Retrieval is RAG over conversation history.

Episodic markers

Tag specific events:

“User completed onboarding on 2025-12-01”
“User reported bug XYZ”
“Agent escalated case 1234”

These act like indexable life events.

Semantic memory

Facts and preferences accumulated about a user, project, or domain.

User profile / preferences

profile = {
    "name": "Alex",
    "preferences": {
        "response_style": "concise",
        "timezone": "America/New_York",
    },
    "facts": [
        "uses Python primarily",
        "manages team of 5",
        "interested in security topics",
    ],
}

Surface this in the system prompt. Update via dedicated tools:

update_user_fact(fact: str)
remove_user_fact(fact_id: str)

Knowledge base

Project-specific, team-specific, organization-specific. The agent reads/writes to it.

A note-taking interface for the agent:

save_note(category: str, content: str)
search_notes(query: str)

This is essentially RAG (Stage 09) with the agent on the write side, not just the read side.

Memory hygiene

Like any database, memory needs maintenance:

Deduplication: avoid storing “user prefers concise” 50 times.
Conflict resolution: when new fact contradicts old, update or both?
Decay: should preferences from a year ago still bind?
Privacy: respect user’s right to forget.
Source tracking: where did this fact come from? When?

When agents should write to memory

Patterns:

Always-on extractor

After every turn, an LLM extracts facts to save:

After user turn, identify any new lasting preferences or facts. Save with the
save_user_fact tool.

Costs an extra LLM call per turn; produces clean memory.

Explicit save tool

The agent decides when to save:

"I should remember that the user prefers Markdown over HTML." → save_user_fact(...)

Cheaper but relies on the model remembering to use it.

End-of-session reflection

At the end of a session, summarize what happened and save key facts. Cheaper, but loses real-time updates.

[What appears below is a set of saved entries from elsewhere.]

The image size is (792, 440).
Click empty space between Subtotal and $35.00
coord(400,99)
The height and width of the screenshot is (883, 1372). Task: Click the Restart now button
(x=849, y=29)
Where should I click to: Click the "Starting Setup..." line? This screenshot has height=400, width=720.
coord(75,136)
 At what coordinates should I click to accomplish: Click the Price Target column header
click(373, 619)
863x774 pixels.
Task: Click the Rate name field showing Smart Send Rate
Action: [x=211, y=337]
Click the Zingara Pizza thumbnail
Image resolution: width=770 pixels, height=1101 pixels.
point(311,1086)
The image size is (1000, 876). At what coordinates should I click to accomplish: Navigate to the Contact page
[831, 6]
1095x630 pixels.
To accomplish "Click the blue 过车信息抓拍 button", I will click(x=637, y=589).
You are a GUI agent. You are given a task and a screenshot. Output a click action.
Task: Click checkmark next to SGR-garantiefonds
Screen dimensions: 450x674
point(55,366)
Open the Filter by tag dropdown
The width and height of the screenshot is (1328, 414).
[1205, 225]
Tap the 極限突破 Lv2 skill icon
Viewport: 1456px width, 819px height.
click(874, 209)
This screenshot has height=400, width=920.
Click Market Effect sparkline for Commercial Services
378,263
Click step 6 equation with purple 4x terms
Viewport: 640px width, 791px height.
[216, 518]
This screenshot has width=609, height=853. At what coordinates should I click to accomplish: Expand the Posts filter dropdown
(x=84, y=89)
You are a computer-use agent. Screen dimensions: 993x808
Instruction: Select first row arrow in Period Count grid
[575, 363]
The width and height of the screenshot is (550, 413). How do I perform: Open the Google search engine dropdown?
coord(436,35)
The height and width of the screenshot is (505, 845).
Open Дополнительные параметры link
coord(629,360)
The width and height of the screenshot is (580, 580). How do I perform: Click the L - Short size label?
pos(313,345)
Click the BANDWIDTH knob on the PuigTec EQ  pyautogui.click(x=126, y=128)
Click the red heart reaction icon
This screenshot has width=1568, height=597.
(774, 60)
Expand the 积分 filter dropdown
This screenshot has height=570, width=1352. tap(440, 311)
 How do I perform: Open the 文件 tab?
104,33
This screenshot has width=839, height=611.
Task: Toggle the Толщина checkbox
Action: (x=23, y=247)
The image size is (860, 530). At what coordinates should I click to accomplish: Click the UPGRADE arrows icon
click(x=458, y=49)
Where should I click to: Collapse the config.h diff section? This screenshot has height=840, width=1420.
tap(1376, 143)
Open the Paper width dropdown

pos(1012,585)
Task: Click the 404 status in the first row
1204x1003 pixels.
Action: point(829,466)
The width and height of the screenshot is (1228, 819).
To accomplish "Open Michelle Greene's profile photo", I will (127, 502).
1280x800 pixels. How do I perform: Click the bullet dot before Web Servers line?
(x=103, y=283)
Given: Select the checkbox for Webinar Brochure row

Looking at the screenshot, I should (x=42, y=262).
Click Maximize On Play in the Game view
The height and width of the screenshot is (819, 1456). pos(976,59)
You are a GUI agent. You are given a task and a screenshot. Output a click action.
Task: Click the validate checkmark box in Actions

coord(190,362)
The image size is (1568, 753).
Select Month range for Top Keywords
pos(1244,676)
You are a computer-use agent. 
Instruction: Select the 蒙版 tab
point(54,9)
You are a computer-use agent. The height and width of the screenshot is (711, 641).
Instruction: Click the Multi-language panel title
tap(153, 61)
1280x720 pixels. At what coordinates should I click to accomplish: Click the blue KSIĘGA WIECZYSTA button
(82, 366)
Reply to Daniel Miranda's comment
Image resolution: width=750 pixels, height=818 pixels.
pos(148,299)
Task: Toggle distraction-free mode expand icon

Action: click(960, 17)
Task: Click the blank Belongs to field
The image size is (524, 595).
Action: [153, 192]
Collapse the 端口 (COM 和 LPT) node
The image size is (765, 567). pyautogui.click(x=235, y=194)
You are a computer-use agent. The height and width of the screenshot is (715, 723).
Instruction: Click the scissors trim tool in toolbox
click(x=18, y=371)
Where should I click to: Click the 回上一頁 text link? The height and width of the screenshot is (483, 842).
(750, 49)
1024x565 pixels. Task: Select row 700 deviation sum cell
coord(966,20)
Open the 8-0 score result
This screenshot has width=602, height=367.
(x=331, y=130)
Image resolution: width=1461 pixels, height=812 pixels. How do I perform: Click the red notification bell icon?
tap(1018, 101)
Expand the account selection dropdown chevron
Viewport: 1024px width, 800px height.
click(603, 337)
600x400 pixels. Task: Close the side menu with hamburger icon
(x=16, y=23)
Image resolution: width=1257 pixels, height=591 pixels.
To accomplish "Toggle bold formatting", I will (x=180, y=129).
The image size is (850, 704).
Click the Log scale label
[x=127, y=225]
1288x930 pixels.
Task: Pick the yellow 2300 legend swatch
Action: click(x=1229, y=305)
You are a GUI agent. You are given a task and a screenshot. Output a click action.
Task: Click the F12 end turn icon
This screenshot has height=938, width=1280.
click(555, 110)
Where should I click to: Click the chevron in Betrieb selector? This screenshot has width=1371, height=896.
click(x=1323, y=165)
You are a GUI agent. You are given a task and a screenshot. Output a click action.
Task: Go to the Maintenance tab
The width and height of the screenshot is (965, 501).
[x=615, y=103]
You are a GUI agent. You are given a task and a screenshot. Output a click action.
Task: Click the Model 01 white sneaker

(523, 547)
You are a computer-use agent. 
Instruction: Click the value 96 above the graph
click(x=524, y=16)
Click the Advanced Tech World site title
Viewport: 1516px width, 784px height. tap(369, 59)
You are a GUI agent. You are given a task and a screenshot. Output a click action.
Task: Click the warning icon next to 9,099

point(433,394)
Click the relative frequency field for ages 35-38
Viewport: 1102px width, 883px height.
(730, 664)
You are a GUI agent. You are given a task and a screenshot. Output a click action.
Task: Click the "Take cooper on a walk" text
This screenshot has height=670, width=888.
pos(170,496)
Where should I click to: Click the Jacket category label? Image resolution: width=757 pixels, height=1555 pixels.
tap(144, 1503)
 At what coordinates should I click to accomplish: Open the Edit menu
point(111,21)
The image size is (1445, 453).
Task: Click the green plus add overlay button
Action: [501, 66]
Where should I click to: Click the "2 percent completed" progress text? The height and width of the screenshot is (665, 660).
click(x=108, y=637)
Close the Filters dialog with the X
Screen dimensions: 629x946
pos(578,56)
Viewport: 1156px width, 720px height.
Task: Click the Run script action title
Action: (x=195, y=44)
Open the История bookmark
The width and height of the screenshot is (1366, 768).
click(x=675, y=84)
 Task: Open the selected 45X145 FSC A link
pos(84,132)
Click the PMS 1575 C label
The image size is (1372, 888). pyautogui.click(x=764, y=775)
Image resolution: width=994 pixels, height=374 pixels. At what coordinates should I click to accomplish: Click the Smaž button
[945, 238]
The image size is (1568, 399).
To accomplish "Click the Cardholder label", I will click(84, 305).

Long-term memory architectures

MemGPT / Letta

Treat the LLM context like an OS. The agent has explicit “memory tools”:

Read/write to working memory.
Read/write to long-term memory.
Recall by query.

The model paginates through its own memory. Works for very long-running agents.

Memory tree (anthropic-style “memory” feature)

Hierarchical memory: top-level concepts → subconcepts → details. Agent navigates the tree as needed.

Embedding-based + summary

Store every meaningful event with an embedding. Retrieve by relevance. Summarize at higher levels for fast access.

Multi-tenant memory

For B2B / multi-user agents:

Strict per-tenant isolation. No leakage of memory across tenants.
Per-user scoping inside a tenant.
Audit trails: who wrote what, when.

This is mostly an engineering / database design problem, not an agent design problem.

Pitfalls

Memory bloat: agents save everything, retrieval slows, signal-to-noise drops.
Stale memory: a year-old “user prefers X” no longer applies.
Confidently wrong memory: a fact saved during a misunderstanding becomes ground truth forever.
Memory as crutch: the agent saves “I tried this approach” instead of solving the problem.
Forgotten cleanup: tools to remove memory are as important as tools to add it.

Evaluating memory

Measure:

Recall: when relevant memory exists, does the agent retrieve it?
Precision: when retrieving, does it surface the right items?
Update correctness: do new facts override old correctly?
Resilience: does the agent perform well across many turns / sessions?

For long-running agents, “memory eval” is a separate axis from regular evals. Build a synthetic multi-session test where critical facts arrive in session 1 and must be used in session 5.

Don’t over-engineer

For most agents, you don’t need all three memory types from day one. Default progression:

Working memory only: stateless agent, every conversation fresh.
+ conversation history: persist last N turns.
+ summarization: compact history when long.
+ user profile: explicit facts.
+ semantic search over history: retrieve any past turn.
+ structured episodic memory: explicit events with timestamps.
+ hierarchical / tree memory: for very long-lived agents.

Most production agents stop at step 4 or 5.